Objective: Report of a case of a gynecological patient with uterine torsion at the
cervical level in a uterus with uterine myomatosis of large elements.
Clinical case: A 42-year-old patient, nulliparous, with a history of uterine myomatosis
with large elements of 27 x 27 cm. The symptoms began with intense abdominal
pain syndrome, colic type, located in the hypogastrium and the iliac fossa. On physical
examination, the abdomen was perceived as painful on superficial and deep palpation,
with a mobile and painful tumor close to the umbilical scar (25 cm). In the exploratory
laparotomy, hemorrhagic peritoneal fluid was found and a uterine torsion (one turn) was
observed near the cervix, as well as a subserous myoma on the posterior face, measuring
27 x 27 cm.

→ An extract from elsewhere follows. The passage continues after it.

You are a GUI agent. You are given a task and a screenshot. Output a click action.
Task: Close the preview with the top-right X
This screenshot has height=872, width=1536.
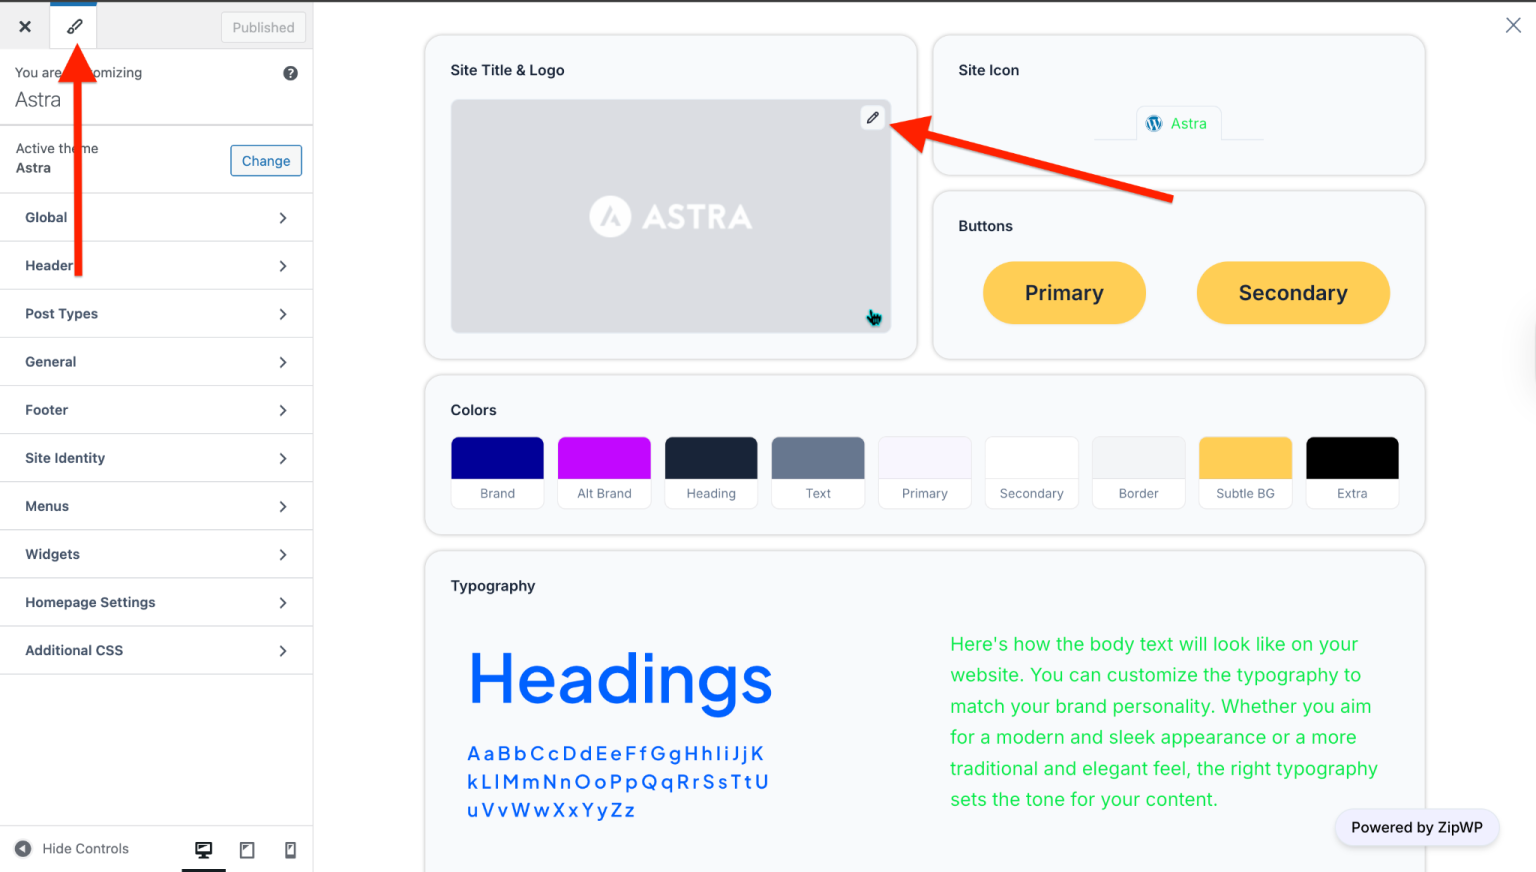click(1513, 24)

The uterus, the annexes and the salpinges were noted with frank data of
vascular damage, with areas of ischemia. Therefore, total abdominal hysterectomy and
bilateral salpingo-oophorectomy were decided. The histopathological report reported:
uterus with extensive panmural ischemic change, without evidence of malignancy.
Conclusions: In uterine torsion, abdominal pain is the most common symptom and
can range from mild to severe abdominal symptoms. Therefore, a prompt and accurate
preoperative diagnosis of uterine torsion is crucial and urgent surgical intervention is
warranted.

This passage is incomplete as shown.